Елена пристыжено вздохнула:
– Прости, что не пустила на похороны. Мне и без того было тяжело.
– Я не имею права упрекать тебя, – тихо ответил голос в трубке.
Елена промолчала. Двадцать лет назад Жан осмелился позвонить ей. Извинялся, просил, умолял не наказывать за новую любовь. Первым порывом было бросить трубку, но искренность и отчаяние в его голосе тронули, она сдержалась и выслушала. Оказалось, Филипп тайно делился с предателем подробностями о малыше. Известие о смерти брата вызвало у Жана помимо скорби – страх: боялся, что окончательно потеряет сына. Елена смягчилась и согласилась изредка оповещать о событиях в жизни Жоржа взамен на обещание, что изменник не станет связываться с сыном лично. Жан не перечил и выполнил все условия.
– Лена, я хочу попросить тебя, – вернул из неприятных воспоминаний мужчина.
– Очень любопытно, – фыркнула она. – Тебе не кажется, что это слишком?
– Я хочу познакомить Жоржа с Сергеем, – заявил Жан.
Повисла напряжённая тишина.
– Лена, прошу тебя! – жалобно призвал он. – Мы не молоды. Другого такого шанса не будет. Они должны знать!
Женщина сурово сжала губы.
– Лена! – умоляюще вскрикнул Жан.
– Что?!
Послышался облегчённый выдох:
– Когда мы с Филиппом что–то исследовали вместе, это нас объединяло.
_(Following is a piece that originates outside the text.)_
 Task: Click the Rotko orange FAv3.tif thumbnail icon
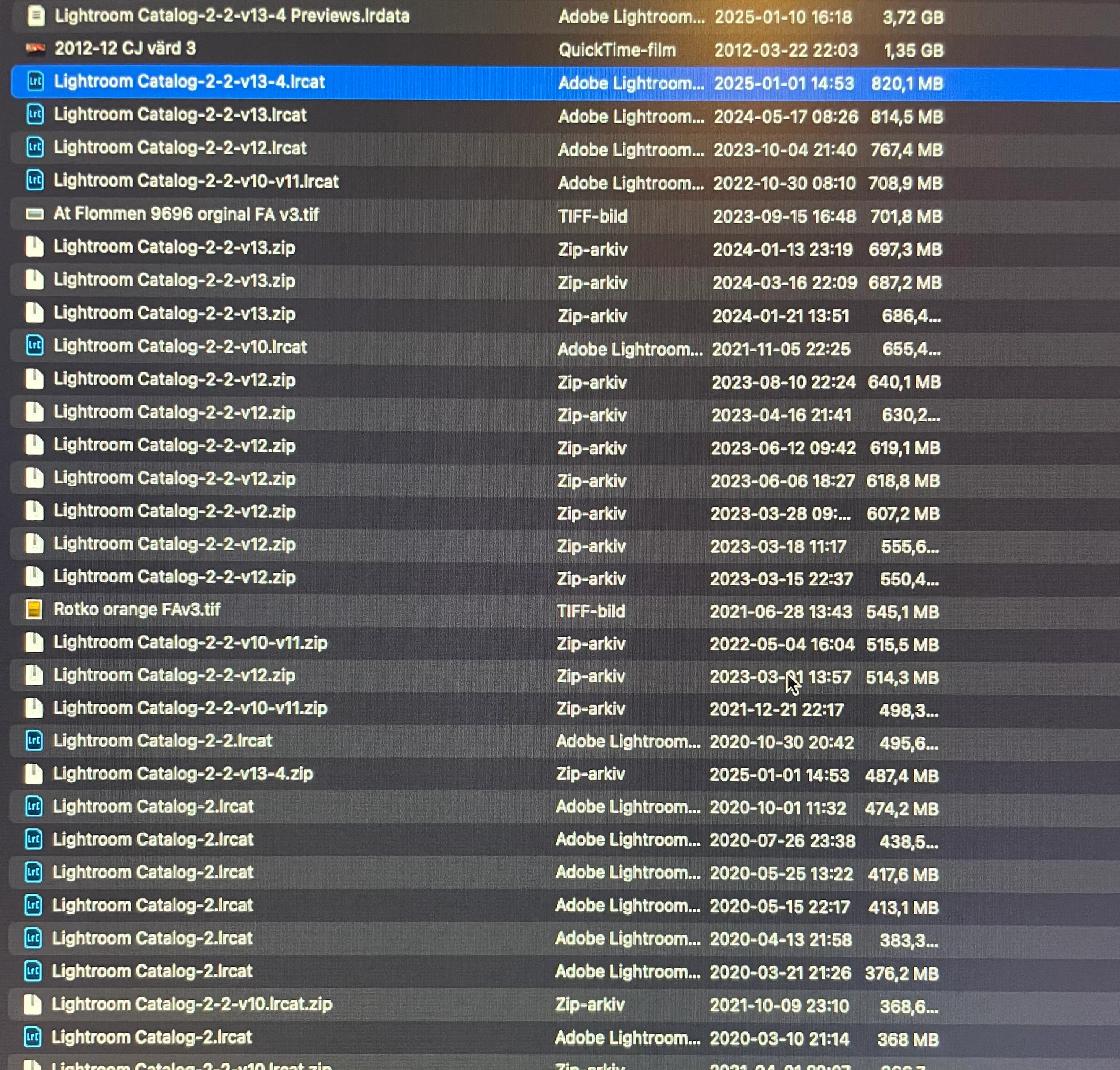click(x=34, y=609)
Общая цель и идея – вот что сблизит их! Убеди Жоржа поработать с Сергеем.
– Жорж никогда не согласится привлечь к своим делам постороннего! – абсурдность идеи разозлила Елену.
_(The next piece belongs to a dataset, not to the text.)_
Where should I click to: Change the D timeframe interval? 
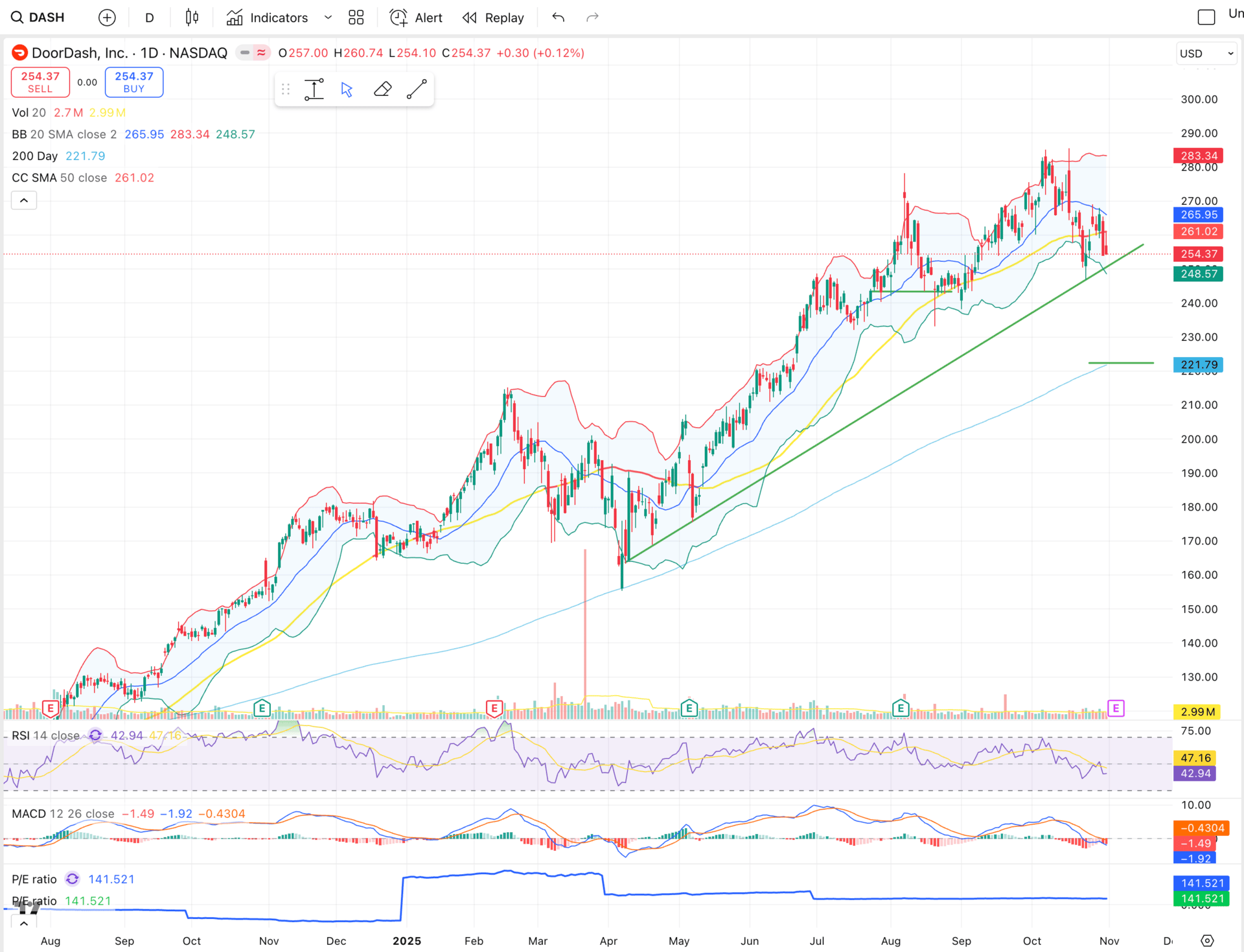pos(150,17)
– А если сказать, что Сергей – сын старого друга Филиппа? – несмело предложил мужчина. – Жорж по–прежнему уважает дядю; так может, услышав его имя, изменит своё правило?
– Сомневаюсь.
– Насчёт Сергея я тоже, но, прошу, давай попробуем.
Глава 5
[Россия. Екатеринбург.
Тот же день.]
Отец не звонит по пустякам.
Тянуло придумать отговорку и отложить внезапную жажду родителя встретиться на неопределённое время, но знал, не сработает. Уже проверял. Если тот вбил себе в голову увидеть отпрыска, обязательно приедет лично.
Вот спасибочки, лучше самому ехать к нему!
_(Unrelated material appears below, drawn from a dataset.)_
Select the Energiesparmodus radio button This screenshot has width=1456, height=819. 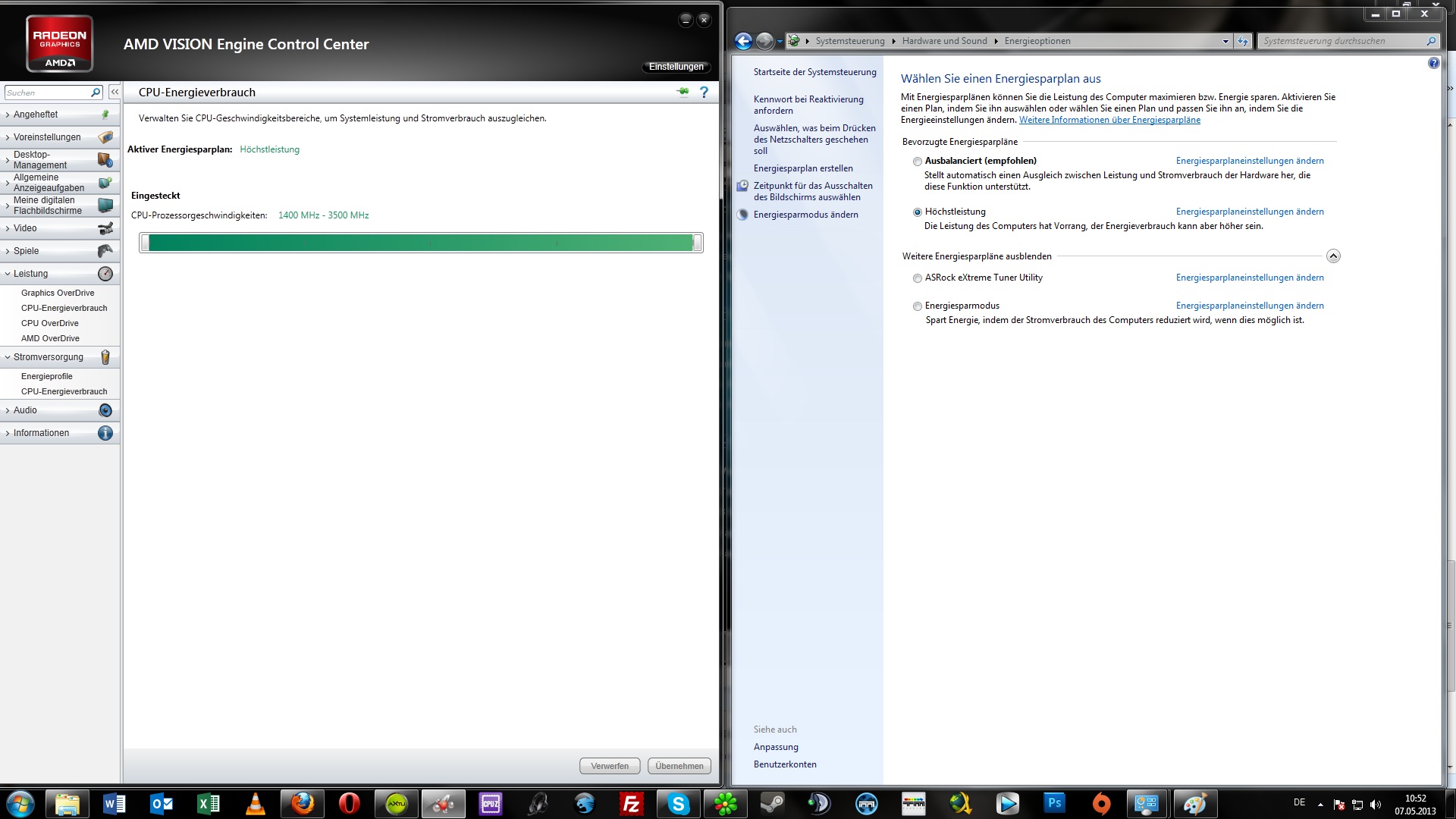(x=918, y=306)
Озлобленность давно иссякла и свернулась в глубине, превратившись в тихую, безмолвную обиду.
Раньше они с удовольствием проводили время втроём, но автокатастрофа унесла из их счастливой и размеренной жизни единственное связующее звено – маму, когда ему было шестнадцать лет, и всё резко изменилось. Отец осунулся, замкнулся, начал избегать общество собственного сына, зато подолгу и с большим удовольствием задерживался на работе с аспирантами в любимом Научно–Техническом университете.
А он заполнял пустоту в сердце разными провокационными выходками. Злость кипела внутри, жутко чесались руки позлить отца в ответ на его требования строгой дисциплины и отличной учёбы, и полное отсутствие маломальской любви. Дражайший папочка планировал, что отродье получит хорошее образование и пойдёт по его стопам.
Стать учёным?! Преподавать в институте?! Батя вконец свихнулся?! Да ни в жизнь!